Normalement, les infections par les virus de la grippe aviaire ne provoquent pas de grandes épidémies dans les populations d’oiseaux sauvages, car les virus ont une faible pathogénicité. Mais des mutations ont donné naissance à différents sous-types du virus dans les élevages aviaires. Le virus HPAI H5N1, qui sévit actuellement, a fait la une des journaux à plusieurs reprises cette année, les autorités de certains pays ayant dû ordonner l’abattage massif de volailles en raison d’infections par ce virus hautement contagieux. Malheureusement, les populations d’oiseaux sauvages ont également été touchées par les infections, en particulier chez les oies et les canards, les espèces de mouettes et de sternes jusque dans les régions arctiques du Canada et du Svalbard. Mais de nombreuses espèces et colonies ont également été touchées le long des régions côtières de l’Atlantique et du Pacifique et, avec le début des migrations vers le sud, le virus peut trouver son chemin vers les îles subantarctiques et l’Antarctique. Comme la transmission se fait relativement facilement par voie fécale-orale (c’est-à-dire en buvant de l’eau contaminée par des matières fécales, par exemple) et que les oiseaux se tiennent longtemps serrés les uns contre les autres dans les colonies, le virus peut s’y propager comme un feu de forêt. Et comme des décès de phoques communs et de phoques gris aux États-Unis et au Canada ont été liés cette année au virus HPAI H5N1, les experts craignent que les phoques antarctiques proches des colonies ne soient également infectés.
Actuellement, le virus ne présente guère de danger pour l’homme. Certes, quelques centaines de décès ont été enregistrés dans le monde depuis la première apparition du virus HPAI H5N1 en 2003, mais sans transmission homme-homme et uniquement après un contact très étroit et prolongé. Néanmoins, les humains peuvent être porteurs du virus et l’introduire dans les colonies. Afin de minimiser ce risque dans les années à venir, les experts ont élaboré un catalogue élargi de règles de comportement et de mesures qui seront appliquées dès cette saison lors des visites en Antarctique : le nettoyage renforcé des équipements avant les visites et l’augmentation éventuelle de la distance par rapport aux animaux en font partie, mais aussi le port de masques faciaux, de lunettes de protection et de gants pour les chercheurs en contact avec les animaux, qu’ils soient vivants ou morts. Il faudra également s’abstenir de s’allonger sur le sol pour prendre des photos.

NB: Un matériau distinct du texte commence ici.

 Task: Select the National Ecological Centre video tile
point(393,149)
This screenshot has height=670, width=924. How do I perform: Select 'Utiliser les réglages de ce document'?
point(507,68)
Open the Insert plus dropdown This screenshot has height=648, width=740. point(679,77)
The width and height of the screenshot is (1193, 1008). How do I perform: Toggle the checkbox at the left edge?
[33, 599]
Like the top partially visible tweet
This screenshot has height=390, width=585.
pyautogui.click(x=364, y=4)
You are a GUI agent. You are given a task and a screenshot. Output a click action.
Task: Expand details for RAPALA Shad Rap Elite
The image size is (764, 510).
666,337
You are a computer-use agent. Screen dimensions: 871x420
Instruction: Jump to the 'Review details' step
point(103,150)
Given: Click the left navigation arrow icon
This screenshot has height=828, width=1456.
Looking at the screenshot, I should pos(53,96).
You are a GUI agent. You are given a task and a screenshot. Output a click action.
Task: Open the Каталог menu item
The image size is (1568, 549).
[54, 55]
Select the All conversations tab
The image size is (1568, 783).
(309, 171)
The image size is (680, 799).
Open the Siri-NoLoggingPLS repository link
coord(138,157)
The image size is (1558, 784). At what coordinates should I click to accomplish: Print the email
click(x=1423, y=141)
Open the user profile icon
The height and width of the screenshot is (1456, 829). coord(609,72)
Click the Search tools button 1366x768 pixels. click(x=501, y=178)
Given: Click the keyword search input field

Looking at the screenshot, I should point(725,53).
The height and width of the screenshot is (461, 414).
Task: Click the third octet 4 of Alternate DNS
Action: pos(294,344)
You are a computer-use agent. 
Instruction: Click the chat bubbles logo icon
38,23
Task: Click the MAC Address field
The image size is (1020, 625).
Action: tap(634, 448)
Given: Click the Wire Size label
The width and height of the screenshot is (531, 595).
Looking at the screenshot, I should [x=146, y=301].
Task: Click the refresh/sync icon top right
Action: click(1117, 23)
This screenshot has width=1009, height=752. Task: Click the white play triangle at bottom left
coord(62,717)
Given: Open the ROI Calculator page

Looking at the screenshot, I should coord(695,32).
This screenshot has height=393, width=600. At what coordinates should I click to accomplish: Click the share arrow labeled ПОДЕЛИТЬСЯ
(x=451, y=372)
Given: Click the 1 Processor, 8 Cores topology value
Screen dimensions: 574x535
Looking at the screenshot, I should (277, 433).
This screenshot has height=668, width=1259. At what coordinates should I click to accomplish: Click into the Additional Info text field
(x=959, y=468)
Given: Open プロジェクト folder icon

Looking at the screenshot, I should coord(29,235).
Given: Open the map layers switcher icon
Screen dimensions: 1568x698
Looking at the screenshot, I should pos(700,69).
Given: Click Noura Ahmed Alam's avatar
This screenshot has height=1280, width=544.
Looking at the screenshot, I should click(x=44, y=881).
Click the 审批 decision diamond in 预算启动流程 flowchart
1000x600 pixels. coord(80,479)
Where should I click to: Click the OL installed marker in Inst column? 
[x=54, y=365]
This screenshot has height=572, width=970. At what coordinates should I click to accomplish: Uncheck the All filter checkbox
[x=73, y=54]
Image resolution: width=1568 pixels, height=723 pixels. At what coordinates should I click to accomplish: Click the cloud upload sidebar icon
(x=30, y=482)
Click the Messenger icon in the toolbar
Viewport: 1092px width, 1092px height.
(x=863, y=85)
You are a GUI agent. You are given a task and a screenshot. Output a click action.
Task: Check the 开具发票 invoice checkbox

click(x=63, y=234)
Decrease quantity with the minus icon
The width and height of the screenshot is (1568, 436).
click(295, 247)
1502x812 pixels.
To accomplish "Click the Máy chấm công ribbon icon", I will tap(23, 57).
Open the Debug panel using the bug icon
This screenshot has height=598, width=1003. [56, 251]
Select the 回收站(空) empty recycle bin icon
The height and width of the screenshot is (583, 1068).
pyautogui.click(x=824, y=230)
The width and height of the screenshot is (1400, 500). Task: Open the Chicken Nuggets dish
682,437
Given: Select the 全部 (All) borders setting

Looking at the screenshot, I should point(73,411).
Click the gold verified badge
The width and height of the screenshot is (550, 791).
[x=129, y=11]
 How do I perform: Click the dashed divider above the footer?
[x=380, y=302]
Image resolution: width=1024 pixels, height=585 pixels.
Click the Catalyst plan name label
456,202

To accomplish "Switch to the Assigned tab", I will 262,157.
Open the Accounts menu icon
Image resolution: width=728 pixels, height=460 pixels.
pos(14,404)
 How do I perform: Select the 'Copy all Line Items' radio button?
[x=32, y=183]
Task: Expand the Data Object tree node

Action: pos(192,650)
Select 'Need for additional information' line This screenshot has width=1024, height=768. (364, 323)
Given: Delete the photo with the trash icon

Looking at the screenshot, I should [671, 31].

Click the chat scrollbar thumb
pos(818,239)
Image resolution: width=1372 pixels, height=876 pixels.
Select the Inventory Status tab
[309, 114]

En outre, les colonies doivent être contrôlées par des experts ou des guides spécialement formés avant toute visite humaine, afin de vérifier si les oiseaux et les colonies présentent des signes d’infection. Les experts énumèrent à cet effet des signes tels que le chancellement, les tremblements de la tête et du corps, la léthargie, mais aussi la mortalité soudaine de masse. Si une telle observation est faite, la visite de la colonie doit être annulée et le site doit être signalé aux autorités. Mais jusqu’à présent, aucun foyer n’a heureusement été signalé. Les premiers bateaux transportant des touristes et des chercheurs sont maintenant arrivés sur les îles et en Antarctique, et il reste à espérer que l’avifaune de l’Antarctique n’aura pas à vivre la même chose que nous ces dernières années.